— start of Supplied records —

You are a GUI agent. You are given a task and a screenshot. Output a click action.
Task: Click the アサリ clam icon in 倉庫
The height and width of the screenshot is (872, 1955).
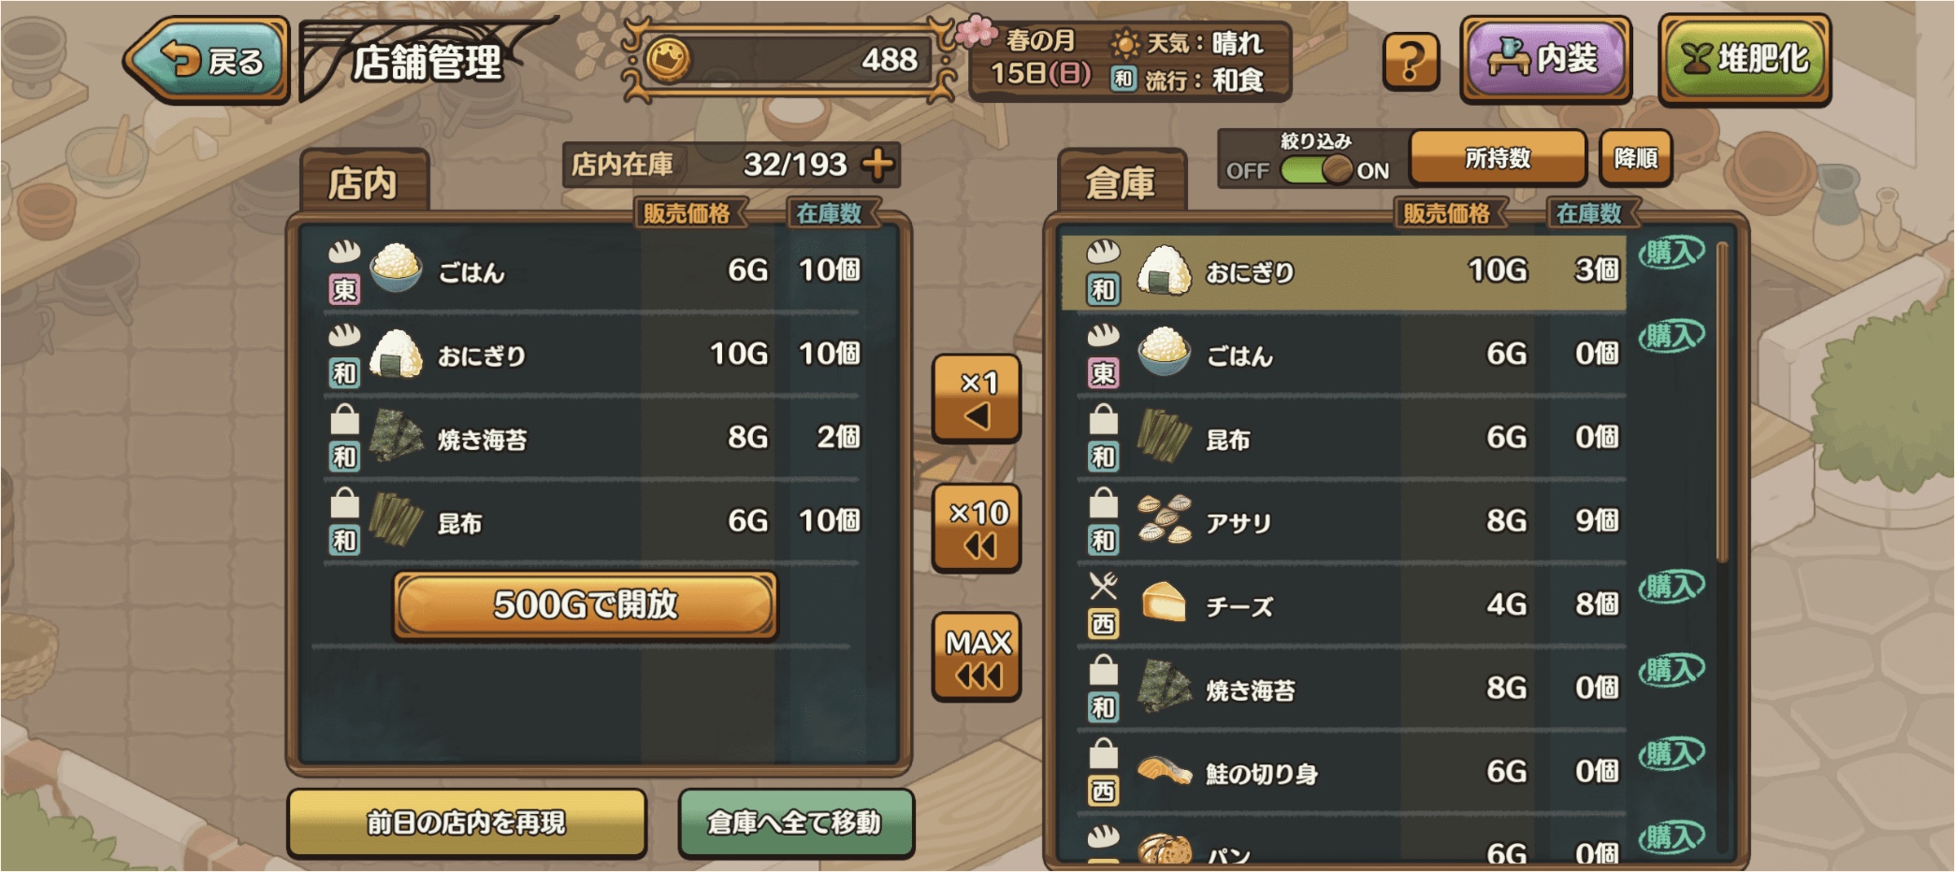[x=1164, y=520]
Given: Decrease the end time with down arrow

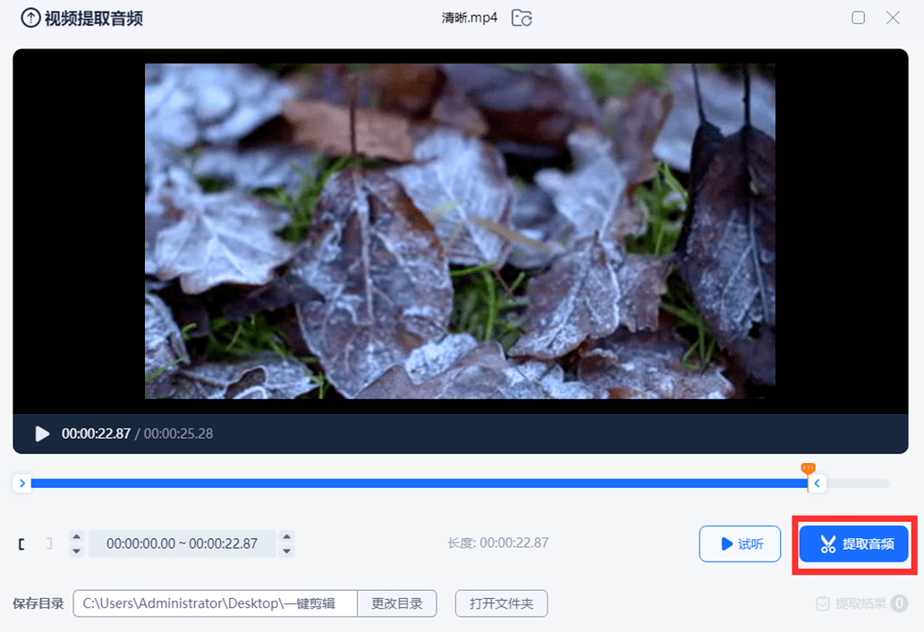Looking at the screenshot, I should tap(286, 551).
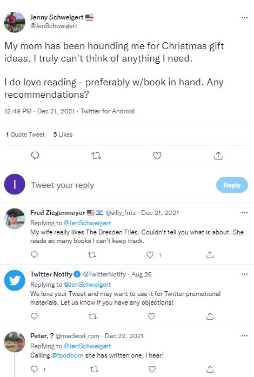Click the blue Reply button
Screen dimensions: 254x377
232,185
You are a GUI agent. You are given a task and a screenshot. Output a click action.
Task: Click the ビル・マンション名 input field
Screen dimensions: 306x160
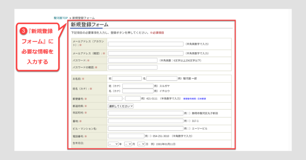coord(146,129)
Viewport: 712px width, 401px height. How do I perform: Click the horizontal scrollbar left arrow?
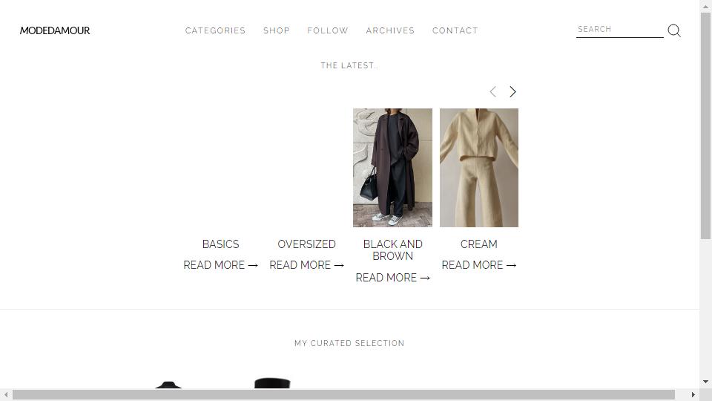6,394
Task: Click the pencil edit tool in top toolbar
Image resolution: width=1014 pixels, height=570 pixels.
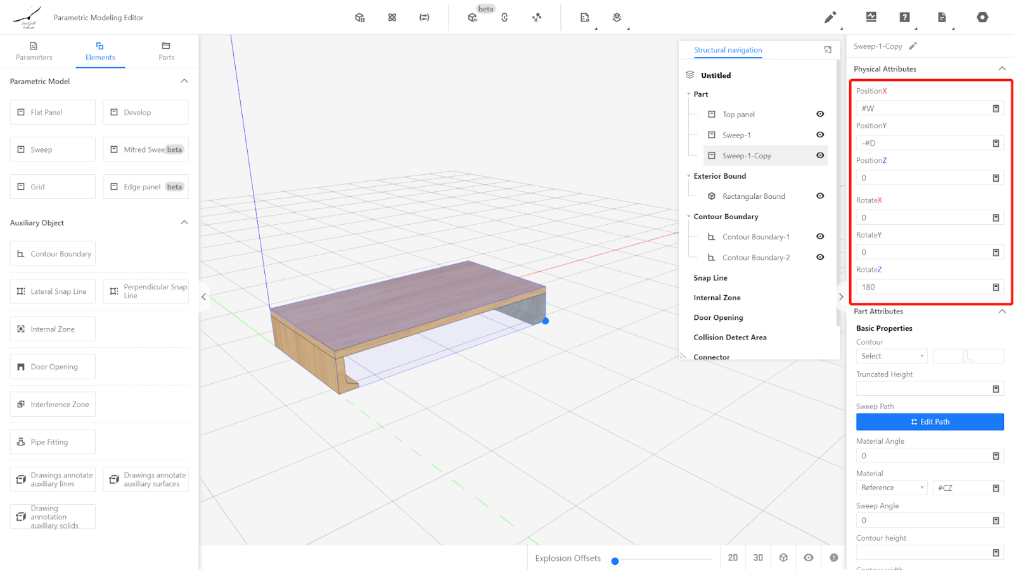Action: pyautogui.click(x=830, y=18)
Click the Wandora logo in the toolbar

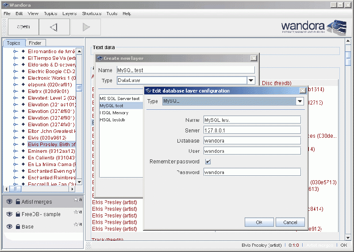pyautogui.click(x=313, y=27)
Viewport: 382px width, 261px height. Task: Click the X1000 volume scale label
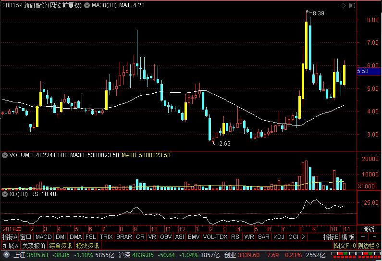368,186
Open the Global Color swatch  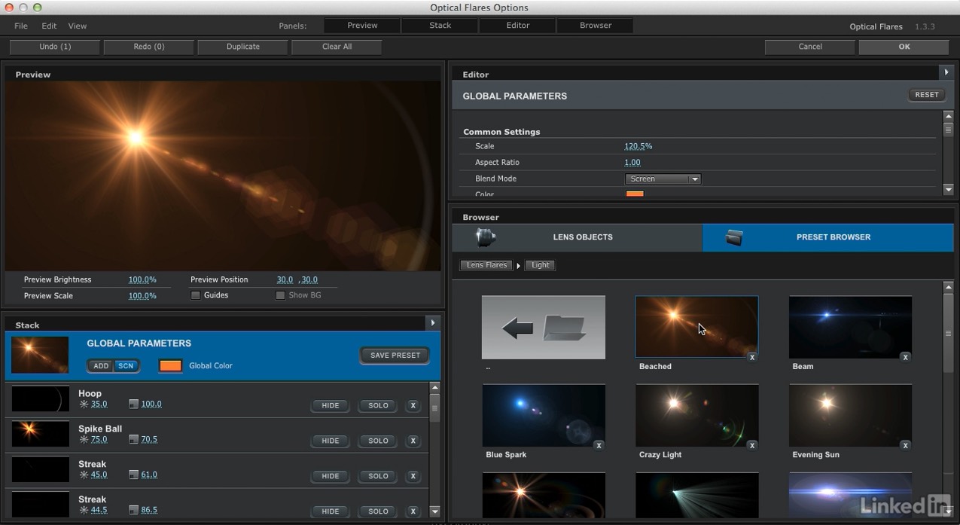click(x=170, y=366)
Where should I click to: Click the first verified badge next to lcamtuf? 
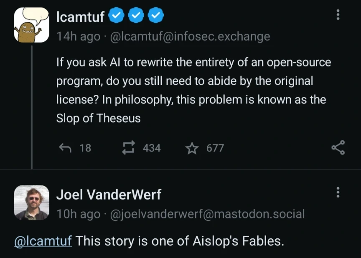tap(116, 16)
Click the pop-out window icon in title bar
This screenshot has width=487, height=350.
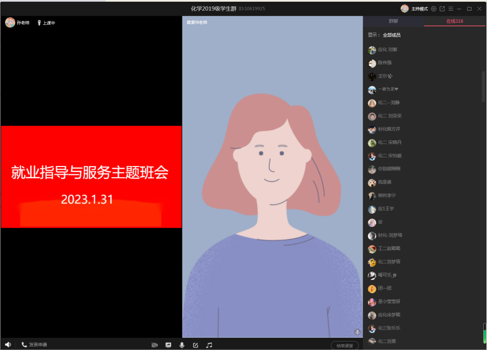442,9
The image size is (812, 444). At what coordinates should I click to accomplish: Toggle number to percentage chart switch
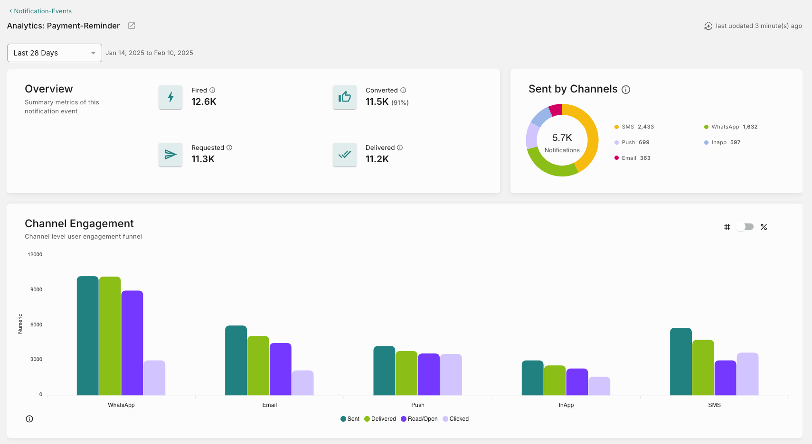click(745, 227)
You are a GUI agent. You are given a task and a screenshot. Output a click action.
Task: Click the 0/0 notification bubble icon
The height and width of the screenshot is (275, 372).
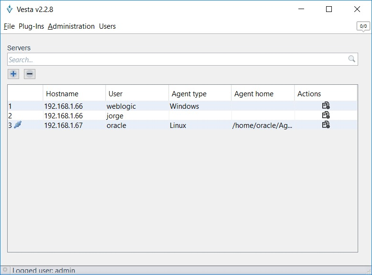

— end of Supplied records —

# Work to complete
Recast the entries from the line containing "The image size" through the end of the entries, both ends included, as a JSON list of strings with one string per line and no blank lines. Leave out the pictures.

# Task response
[
  "The image size is (812, 444). At what coordinates should I click to accomplish: Toggle number to percentage chart switch",
  "click(745, 227)",
  "You are a GUI agent. You are given a task and a screenshot. Output a click action.",
  "Task: Click the 0/0 notification bubble icon",
  "The height and width of the screenshot is (275, 372)."
]